In my catalog essay I wrote: ‘New objects are being created but – either through choice of material or mode of production – they confront the very existence of the volume of other objects being produced daily across the globe. By changing the flow of goods (recovering some materials, renegotiating the space within which the jewelry operates), this jewelry highlights current critical conversations of sustainability, wealth and social status and personal responsibility. However, the conversation with “excess” does not end there. Within a modern Western context, jewelry can be inexpensive and fashionable or very expensive (and, perhaps, still connected to fashion). Yet, its relationship with notions of excess can extend beyond cost or number to form and design. What is excessive, opulent and ostentatious today? How does the manipulation of materials and content effect concepts of ornament and display?’

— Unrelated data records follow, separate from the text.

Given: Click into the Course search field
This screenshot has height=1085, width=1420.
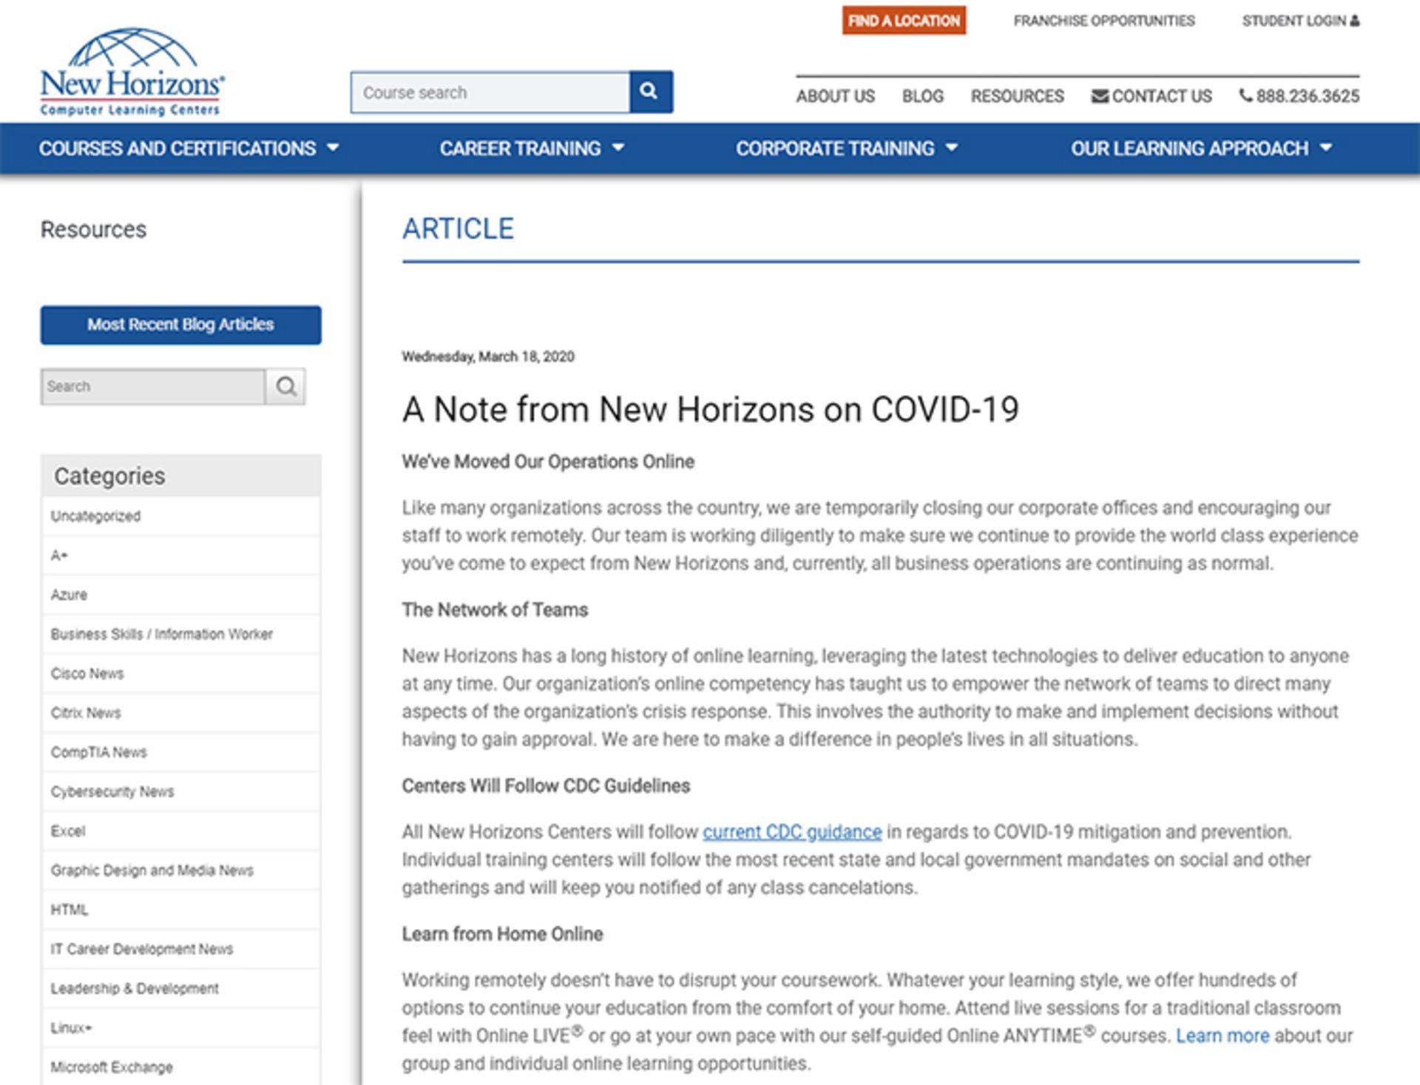Looking at the screenshot, I should 490,92.
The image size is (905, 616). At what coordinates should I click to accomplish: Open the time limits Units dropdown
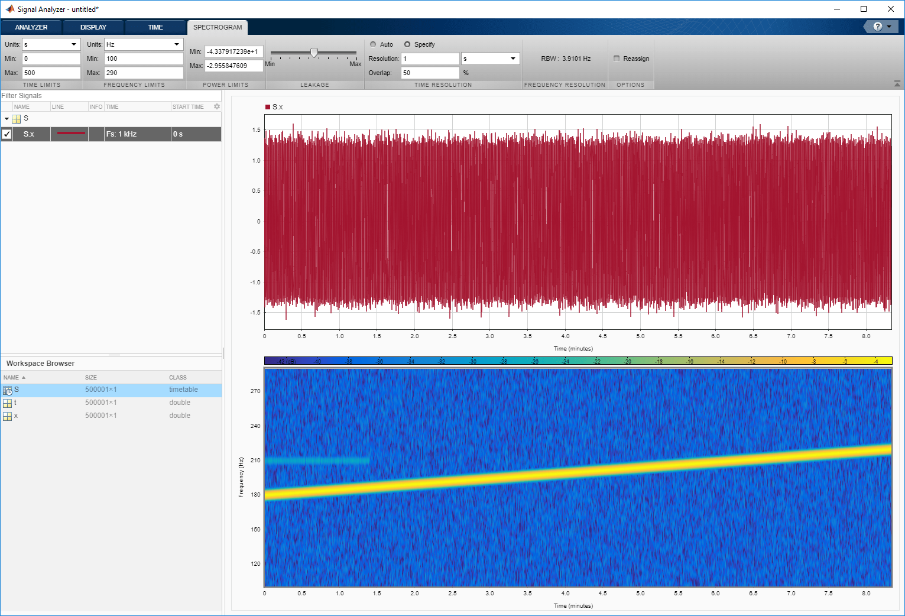(x=51, y=44)
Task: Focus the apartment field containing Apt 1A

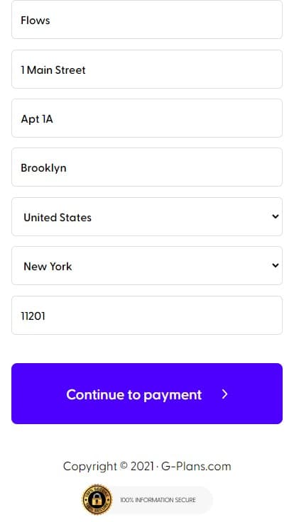Action: pos(147,118)
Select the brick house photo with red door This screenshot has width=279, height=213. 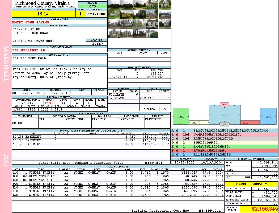(x=126, y=34)
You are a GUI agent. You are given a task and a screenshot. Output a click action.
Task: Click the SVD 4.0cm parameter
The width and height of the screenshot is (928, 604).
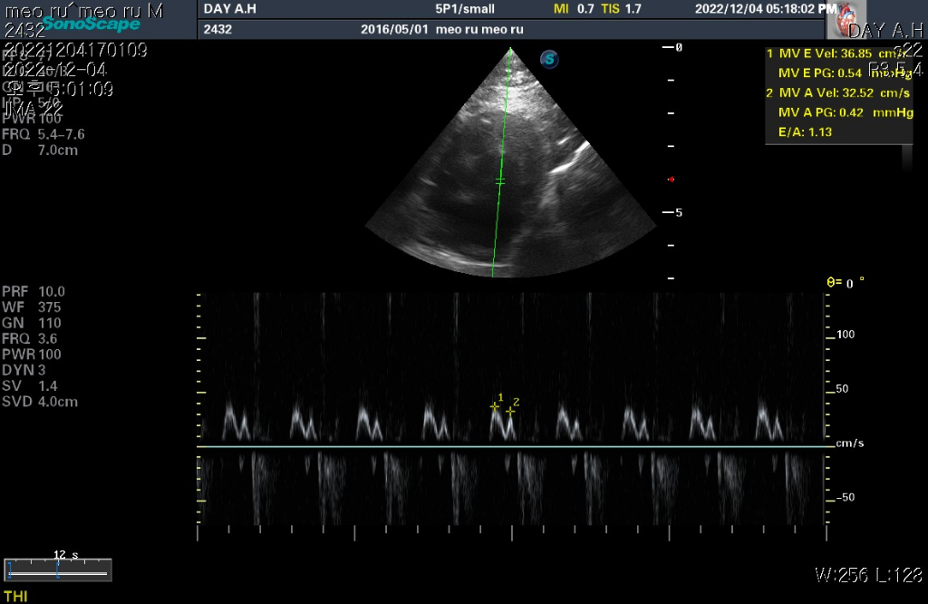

Here’s how I describe this in my catalog essay: ‘In order to provide a vernacular context for handmade jewelry, Gabriel Craig has taken his “studio to the street” for performances that involve dialogue, jewelry production and exchange. Craig’s performance series developed from the recognition that jewelry production is not common knowledge and that the cultural value of jewelry could and should be stressed to a broad public… Not only does he provide insight into a studio process, but he also makes a practice of giving away his work… Craig’s actions undercut practices of consumption and challenge ideas of luxury. His efforts – and, by association, the value associated with it – operates beyond a culture of capitalism while still commenting on it.‘
This jewelry develops a new strategy for defining decadence
– one concerned with material value, certainly, but also volume and context. They are in concert with larger conversations that affect people across economic lines and social status.